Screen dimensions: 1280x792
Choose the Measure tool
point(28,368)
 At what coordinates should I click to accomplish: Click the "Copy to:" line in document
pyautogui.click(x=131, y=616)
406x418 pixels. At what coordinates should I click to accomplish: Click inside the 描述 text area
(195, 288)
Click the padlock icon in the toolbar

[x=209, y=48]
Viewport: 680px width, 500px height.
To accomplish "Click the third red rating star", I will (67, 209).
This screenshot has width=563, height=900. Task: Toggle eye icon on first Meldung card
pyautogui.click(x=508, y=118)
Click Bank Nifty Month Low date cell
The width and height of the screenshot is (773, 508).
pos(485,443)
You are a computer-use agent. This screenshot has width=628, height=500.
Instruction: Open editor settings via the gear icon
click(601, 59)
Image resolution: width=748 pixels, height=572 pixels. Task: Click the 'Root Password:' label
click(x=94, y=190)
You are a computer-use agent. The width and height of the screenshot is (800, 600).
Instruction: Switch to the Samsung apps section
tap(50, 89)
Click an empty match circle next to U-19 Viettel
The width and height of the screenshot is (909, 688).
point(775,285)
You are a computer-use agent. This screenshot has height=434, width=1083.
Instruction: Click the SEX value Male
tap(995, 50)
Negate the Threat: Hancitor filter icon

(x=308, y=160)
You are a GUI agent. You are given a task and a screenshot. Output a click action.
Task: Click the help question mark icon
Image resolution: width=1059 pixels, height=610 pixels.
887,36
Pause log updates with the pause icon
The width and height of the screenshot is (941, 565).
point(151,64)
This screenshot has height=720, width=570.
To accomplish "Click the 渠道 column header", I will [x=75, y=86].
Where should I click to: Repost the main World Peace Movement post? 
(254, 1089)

* [Work request] One line contains "This screenshot has height=720, width=570.". Return that line and every later line through the end of the listing above, exactly, and nothing else.

* [Finished task]
This screenshot has height=720, width=570.
To accomplish "Click the 渠道 column header", I will [x=75, y=86].
Where should I click to: Repost the main World Peace Movement post? 
(254, 1089)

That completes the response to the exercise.